In short: a collateral warranty is not "just a formality". It's another contract that can come back to bite you years later. Treat it like that when you're negotiating and signing.
Collateral warranty / third-party rights quick-check
Before you sign, ask yourself:
- Who's getting rights? Funder, buyer, tenant -- and how many separate beneficiaries/assignments are allowed?
- Does it match your main contract/appointment? Duties, caps, exclusions and law should line up -- no "upgrade" to your liability.
- Skill and care or fitness for purpose? Check the wording -- anything that smells like "guarantee" or "fit for purpose" needs careful thought (and usually pushing back).

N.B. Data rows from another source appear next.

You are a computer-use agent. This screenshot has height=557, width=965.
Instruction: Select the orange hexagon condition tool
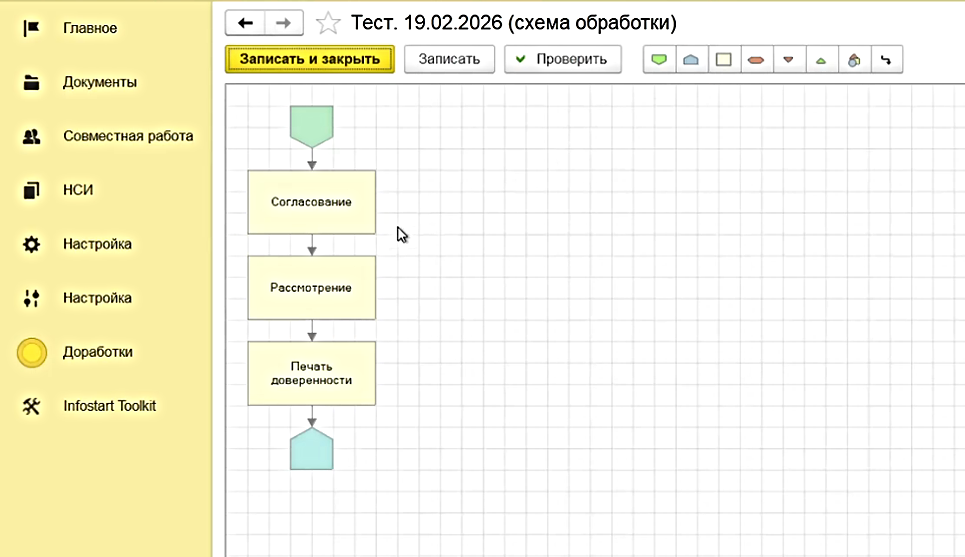755,59
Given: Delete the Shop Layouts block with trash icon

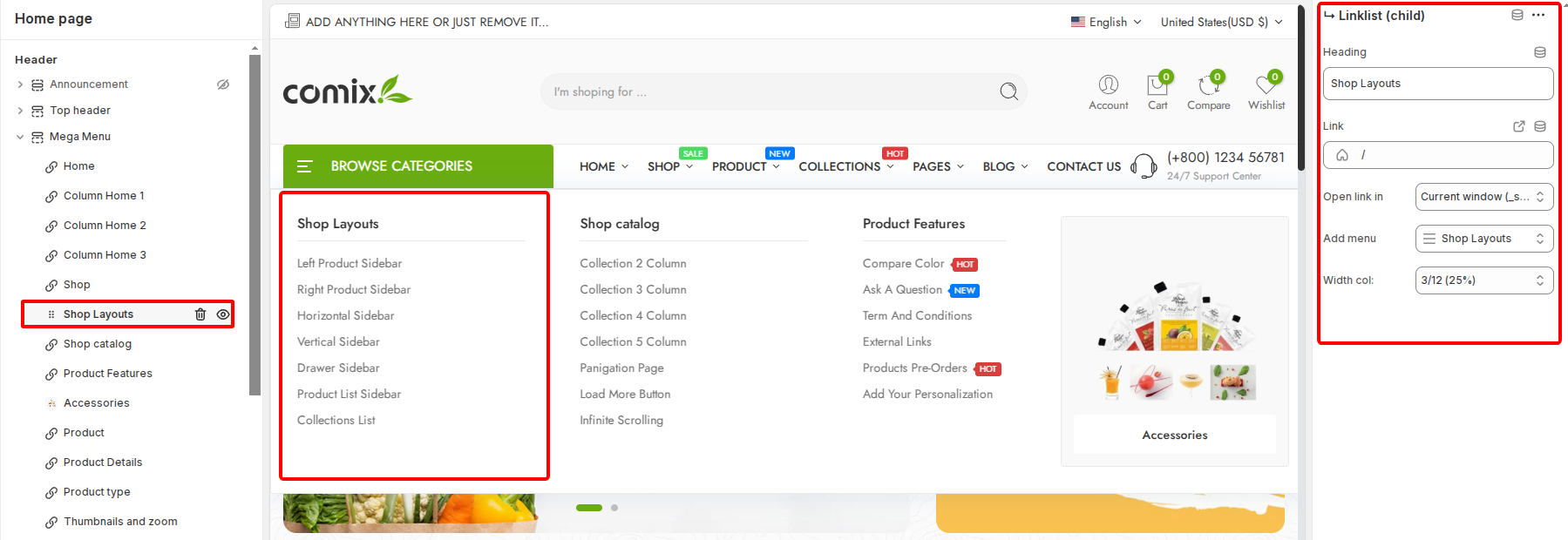Looking at the screenshot, I should click(x=200, y=314).
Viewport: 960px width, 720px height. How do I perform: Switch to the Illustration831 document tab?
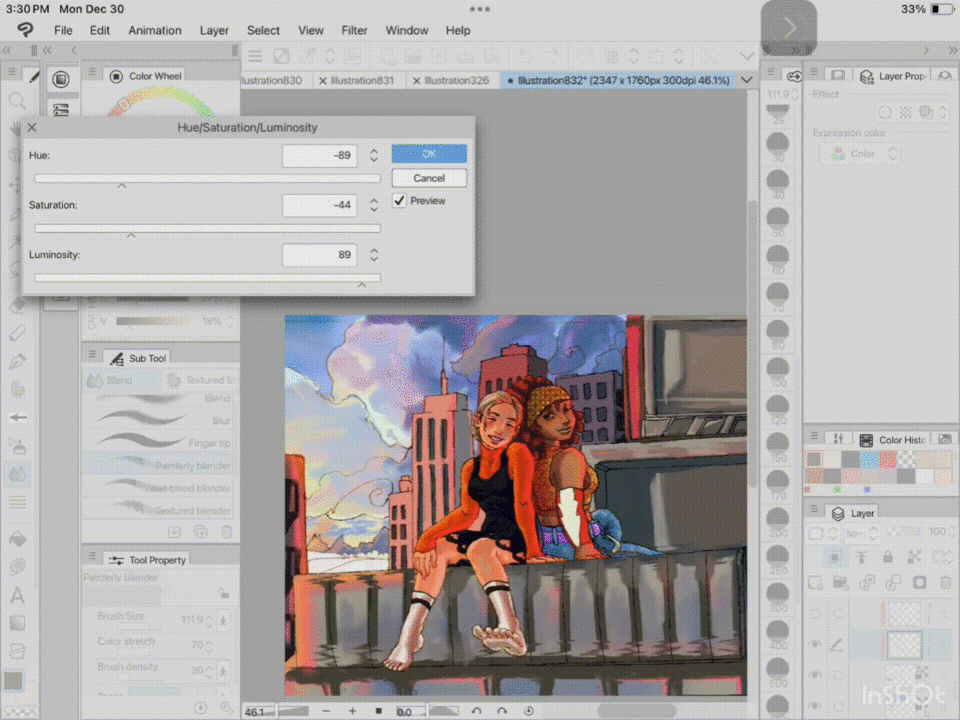click(361, 80)
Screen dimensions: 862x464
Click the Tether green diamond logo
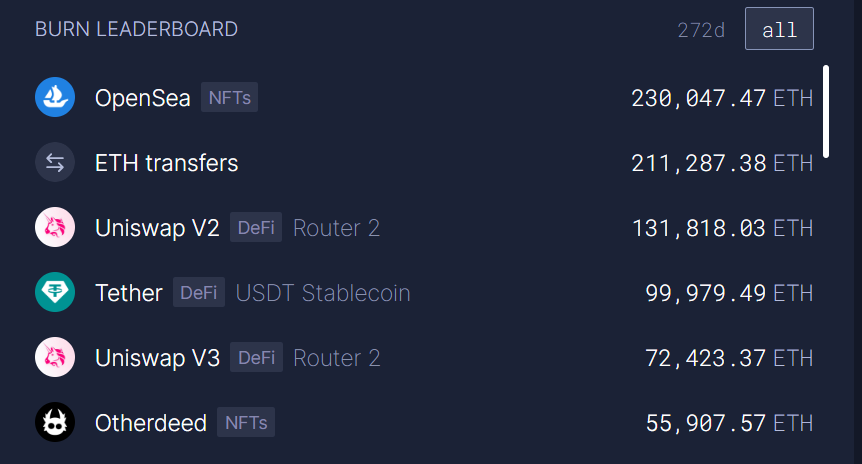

- PI obligations realistic? Required level and duration match what you can actually buy and keep in place.
- Term and limitation clear? Warranty shouldn't keep you on the hook longer than the main contract, unless you've priced and agreed that.
- Rights created via warranty or third-party rights schedule? Either is fine -- you just want clarity and consistency, not a surprise second set of harsher terms.
If you can't tick most of that, hit pause and get it re-drafted -- you're signing a fresh contract, not a harmless side letter.
Disclaimer: SiteKiln gives you plain-English information, not legal advice. Talk to a solicitor before making big decisions on live disputes.
What to do next
- Before signing any collateral warranty, check whether the duties match your main contract -- no surprise upgrades to fitness for purpose if your appointment is skill and care only.
- Make sure liability caps, PI levels, limitation periods and exclusions from your main contract flow through into the warranty.
- Check that the PI insurance level and duration they want you to maintain is realistic and actually available in the market.
- Find out who gets warranties, how many beneficiaries there are, and how many times the warranty can be assigned.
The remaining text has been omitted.